* start Dataset content *

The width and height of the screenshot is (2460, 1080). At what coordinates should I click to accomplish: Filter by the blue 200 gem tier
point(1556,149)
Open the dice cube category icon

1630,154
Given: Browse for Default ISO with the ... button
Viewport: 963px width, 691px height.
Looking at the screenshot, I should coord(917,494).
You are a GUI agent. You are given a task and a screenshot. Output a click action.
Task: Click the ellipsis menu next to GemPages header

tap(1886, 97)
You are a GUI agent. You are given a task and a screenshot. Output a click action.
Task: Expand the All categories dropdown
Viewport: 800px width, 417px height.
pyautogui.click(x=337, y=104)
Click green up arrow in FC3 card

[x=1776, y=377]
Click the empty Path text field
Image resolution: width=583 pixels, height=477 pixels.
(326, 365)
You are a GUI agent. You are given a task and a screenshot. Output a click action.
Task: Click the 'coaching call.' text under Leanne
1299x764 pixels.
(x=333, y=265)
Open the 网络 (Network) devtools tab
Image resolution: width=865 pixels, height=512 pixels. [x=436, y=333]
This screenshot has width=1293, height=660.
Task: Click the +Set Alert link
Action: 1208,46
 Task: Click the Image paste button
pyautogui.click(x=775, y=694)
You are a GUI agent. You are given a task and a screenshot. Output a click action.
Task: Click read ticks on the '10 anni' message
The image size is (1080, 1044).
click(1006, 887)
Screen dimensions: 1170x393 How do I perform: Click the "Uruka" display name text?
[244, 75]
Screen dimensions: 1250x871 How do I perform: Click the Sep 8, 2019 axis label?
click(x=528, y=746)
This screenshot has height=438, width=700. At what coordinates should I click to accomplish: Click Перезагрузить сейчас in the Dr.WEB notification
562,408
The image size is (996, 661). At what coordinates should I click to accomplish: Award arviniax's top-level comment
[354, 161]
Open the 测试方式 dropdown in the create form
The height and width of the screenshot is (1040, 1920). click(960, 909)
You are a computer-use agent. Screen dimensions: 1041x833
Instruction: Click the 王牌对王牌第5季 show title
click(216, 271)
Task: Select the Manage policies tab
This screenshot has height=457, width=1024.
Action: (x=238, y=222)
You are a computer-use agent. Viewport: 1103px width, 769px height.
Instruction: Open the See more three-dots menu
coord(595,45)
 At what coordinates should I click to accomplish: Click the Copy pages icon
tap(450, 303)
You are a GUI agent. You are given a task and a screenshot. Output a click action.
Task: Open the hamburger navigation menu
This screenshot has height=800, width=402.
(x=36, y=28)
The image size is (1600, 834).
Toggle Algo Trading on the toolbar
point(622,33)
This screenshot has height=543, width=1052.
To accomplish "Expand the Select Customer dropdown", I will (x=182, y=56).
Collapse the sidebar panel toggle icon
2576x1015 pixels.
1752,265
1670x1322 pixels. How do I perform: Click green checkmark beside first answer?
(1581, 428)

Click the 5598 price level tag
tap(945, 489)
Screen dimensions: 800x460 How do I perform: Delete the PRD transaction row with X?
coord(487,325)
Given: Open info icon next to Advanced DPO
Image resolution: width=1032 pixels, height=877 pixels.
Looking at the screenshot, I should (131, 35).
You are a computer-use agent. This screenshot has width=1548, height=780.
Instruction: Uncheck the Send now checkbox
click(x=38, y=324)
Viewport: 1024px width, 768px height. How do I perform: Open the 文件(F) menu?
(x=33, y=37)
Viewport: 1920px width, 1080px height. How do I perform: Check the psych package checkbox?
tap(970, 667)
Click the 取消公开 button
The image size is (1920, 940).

* end Dataset content *

Goal. Pick out every line in the records above that contains the word "with". Copy each such line in full.

Result of this task.
Given: Browse for Default ISO with the ... button
Screen dimensions: 800x460 How do I perform: Delete the PRD transaction row with X?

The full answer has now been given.